Question

Solve the following equation.
\[\dfrac{\mathrm{x+}\sqrt{{{\mathrm{x}}^{\mathrm{2}}}\mathrm{-1}}}{\mathrm{x-}\sqrt{{{\mathrm{x}}^{\mathrm{2}}}\mathrm{-1}}}\mathrm{+}\dfrac{\mathrm{x-}\sqrt{{{\mathrm{x}}^{\mathrm{2}}}\mathrm{-1}}}{\mathrm{x+}\sqrt{{{\mathrm{x}}^{\mathrm{2}}}\mathrm{-1}}}\mathrm{=98}\]
A. ±1
B. ±5
C. ±10
D. ±4

Answer 1

Hint: First of all we will rationalize the given fraction by multiplying its numerator as well as denominator by the conjugate of its denominator, i.e., the algebraic sign changed between rational and irrational part.

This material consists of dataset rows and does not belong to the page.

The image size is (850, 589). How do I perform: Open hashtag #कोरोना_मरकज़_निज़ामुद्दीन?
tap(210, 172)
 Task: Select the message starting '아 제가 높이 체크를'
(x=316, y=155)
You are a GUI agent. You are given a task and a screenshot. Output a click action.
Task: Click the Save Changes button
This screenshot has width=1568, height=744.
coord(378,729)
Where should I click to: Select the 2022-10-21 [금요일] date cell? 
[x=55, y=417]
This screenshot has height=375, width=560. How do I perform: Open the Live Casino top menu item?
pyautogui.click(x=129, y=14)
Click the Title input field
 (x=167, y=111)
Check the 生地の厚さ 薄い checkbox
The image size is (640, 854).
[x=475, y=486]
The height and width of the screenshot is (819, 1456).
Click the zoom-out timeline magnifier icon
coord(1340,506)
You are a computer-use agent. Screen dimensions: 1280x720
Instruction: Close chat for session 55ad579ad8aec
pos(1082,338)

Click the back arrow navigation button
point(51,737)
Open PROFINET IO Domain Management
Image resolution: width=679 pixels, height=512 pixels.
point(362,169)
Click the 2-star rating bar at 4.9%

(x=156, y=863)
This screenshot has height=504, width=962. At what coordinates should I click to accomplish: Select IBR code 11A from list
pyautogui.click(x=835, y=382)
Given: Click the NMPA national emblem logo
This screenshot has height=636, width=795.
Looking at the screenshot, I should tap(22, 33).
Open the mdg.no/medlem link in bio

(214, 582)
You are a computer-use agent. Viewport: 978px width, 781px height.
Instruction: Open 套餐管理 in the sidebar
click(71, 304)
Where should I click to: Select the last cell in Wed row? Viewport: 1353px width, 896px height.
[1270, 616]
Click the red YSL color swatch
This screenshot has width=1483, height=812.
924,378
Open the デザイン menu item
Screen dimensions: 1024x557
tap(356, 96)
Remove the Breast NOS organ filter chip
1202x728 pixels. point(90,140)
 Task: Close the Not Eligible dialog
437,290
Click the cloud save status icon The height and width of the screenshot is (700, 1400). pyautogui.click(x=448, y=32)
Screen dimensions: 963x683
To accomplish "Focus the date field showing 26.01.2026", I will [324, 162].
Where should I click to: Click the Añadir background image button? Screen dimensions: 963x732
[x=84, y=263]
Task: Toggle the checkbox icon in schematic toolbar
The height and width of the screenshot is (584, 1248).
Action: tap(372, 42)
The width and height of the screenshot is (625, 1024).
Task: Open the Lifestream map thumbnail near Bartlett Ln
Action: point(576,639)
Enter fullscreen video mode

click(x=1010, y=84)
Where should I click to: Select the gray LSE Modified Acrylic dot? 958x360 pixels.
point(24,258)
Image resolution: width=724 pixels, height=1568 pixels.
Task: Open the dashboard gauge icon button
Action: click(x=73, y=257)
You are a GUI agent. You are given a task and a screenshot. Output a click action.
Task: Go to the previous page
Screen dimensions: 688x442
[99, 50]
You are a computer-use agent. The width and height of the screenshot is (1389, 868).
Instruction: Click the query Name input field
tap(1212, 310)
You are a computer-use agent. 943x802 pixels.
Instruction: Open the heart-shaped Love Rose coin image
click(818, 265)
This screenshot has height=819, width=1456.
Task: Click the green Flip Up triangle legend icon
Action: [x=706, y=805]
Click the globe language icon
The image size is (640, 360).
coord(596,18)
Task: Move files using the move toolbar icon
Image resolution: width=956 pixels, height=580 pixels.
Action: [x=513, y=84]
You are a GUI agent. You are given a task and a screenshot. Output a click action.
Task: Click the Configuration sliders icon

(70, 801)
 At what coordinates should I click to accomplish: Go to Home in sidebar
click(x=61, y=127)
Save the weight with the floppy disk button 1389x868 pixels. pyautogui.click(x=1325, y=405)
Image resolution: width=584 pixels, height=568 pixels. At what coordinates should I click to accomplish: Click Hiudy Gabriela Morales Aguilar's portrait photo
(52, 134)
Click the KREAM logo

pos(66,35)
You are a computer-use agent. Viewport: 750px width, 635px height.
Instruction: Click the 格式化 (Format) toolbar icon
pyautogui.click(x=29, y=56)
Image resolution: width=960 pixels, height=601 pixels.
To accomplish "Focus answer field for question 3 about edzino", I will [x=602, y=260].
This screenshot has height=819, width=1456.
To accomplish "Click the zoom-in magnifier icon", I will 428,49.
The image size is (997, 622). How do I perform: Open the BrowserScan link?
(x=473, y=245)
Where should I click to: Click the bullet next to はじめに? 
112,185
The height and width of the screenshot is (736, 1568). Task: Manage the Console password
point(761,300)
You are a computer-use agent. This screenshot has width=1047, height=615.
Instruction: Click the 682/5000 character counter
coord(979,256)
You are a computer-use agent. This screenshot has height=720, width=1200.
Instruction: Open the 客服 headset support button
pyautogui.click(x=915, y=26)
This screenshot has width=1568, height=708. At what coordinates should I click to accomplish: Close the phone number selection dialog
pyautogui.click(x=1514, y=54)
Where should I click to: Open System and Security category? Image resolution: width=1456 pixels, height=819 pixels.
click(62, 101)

Complete step-by-step solution:
In this type of question, first of all, we have to rationalize the denominator part of the fraction so that we can easily perform the mathematical operation between them.
Now, doing rationalization of fraction having irrational part in denominator is as shown below;
\[\dfrac{a~+\sqrt{b}}{a-\sqrt{b}}\times \dfrac{a+\sqrt{b}}{a+\sqrt{b}}=\dfrac{{{a}^{2}}+b+2a\sqrt{b}}{{{a}^{2}}-b}\]
Here, we can see that the denominator as well as the numerator is multiplied by the conjugate of the denominator, i.e., the algebraic sign changed between the rational and irrational part.
Similarly, we will rationalize the given expression;
\[\Rightarrow \dfrac{x+\sqrt{{{x}^{2}}-1}}{x-\sqrt{{{x}^{2}}-1}}\times \dfrac{x+\sqrt{{{x}^{2}}-1}}{x+\sqrt{{{x}^{2}}-1}}+\dfrac{x-\sqrt{{{x}^{2}}-1}}{x+\sqrt{{{x}^{2}}-1}}\times \dfrac{x-\sqrt{{{x}^{2}}-1}}{x-\sqrt{{{x}^{2}}-1}}=98\]
Now, we will further solve the above equation and we get ;
\[\Rightarrow \dfrac{{{x}^{2}}+{{x}^{2}}-1+2x\sqrt{{{x}^{2}}-1}}{{{x}^{2}}-{{x}^{2}}+1}+\dfrac{{{x}^{2}}+{{x}^{2}}-1-2x\sqrt{{{x}^{2}}-1}}{{{x}^{2}}-{{x}^{2}}+1}=98\]
Again, we will simplify the numerator and denominator, we get ;
\[\Rightarrow \dfrac{2{{x}^{2}}-1+2x\sqrt{{{x}^{2}}-1}}{1}+\dfrac{2{{x}^{2}}-1-2x\sqrt{{{x}^{2}}-1}}{1}=98\]
After adding and subtracting the same degree term of the above expression, we get ;
\[\Rightarrow \dfrac{4{{x}^{2}}-2}{1}=98\]
Now, we will simplify the above expression;
\[\begin{align}
  & \Rightarrow 4{{x}^{2}}=98+2 \\
 & \Rightarrow {{x}^{2}}=\dfrac{100}{4} \\
 & \Rightarrow {{x}^{2}}=25 \\
 & \Rightarrow x=\pm 5 \\
\end{align}\]
Therefore, the correct answer of the above question will be option (B).

Note: Always remember the point of rationalization of a fraction as shown above in which denominator having irrational part will be helpful in all these kinds of questions.
Also, be careful while doing rationalization because there is a chance of calculation error in multiplication by the conjugate. Since the options are given so on the basis of a competitive examination view, we can also find the correct option by putting the value in the expression in less time.